§ Data for the task:
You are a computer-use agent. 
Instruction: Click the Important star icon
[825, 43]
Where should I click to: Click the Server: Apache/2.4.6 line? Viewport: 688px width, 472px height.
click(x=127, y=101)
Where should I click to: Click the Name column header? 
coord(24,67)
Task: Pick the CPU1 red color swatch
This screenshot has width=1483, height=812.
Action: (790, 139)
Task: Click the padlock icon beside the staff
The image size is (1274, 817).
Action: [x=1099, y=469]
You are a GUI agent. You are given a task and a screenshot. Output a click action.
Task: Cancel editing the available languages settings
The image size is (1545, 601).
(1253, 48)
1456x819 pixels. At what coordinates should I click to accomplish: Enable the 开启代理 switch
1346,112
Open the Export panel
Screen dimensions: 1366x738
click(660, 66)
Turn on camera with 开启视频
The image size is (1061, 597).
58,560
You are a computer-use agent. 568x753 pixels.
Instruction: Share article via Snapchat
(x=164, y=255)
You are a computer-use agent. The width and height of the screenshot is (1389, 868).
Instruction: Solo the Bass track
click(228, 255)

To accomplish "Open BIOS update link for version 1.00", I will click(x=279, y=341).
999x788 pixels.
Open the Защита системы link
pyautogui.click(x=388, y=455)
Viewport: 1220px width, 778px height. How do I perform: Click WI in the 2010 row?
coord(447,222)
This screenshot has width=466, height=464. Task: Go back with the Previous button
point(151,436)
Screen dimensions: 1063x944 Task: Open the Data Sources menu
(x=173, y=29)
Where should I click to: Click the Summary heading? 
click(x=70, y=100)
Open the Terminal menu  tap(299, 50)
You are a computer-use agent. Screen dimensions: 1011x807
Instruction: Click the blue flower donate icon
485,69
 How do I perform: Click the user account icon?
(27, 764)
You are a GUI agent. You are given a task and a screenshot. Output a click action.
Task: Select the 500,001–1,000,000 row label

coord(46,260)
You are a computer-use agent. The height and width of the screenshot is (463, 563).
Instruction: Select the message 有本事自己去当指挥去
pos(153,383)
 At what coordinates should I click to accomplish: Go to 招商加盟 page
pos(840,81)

§ Task details:
Wherever "computer" turns up in the records, copy the whole line.

§ Solution to this exercise:
You are a computer-use agent. 
You are a computer-use agent. 568x753 pixels.
You are a computer-use agent. The width and height of the screenshot is (1389, 868).
You are a computer-use agent. Screen dimensions: 1011x807
You are a computer-use agent. The height and width of the screenshot is (463, 563).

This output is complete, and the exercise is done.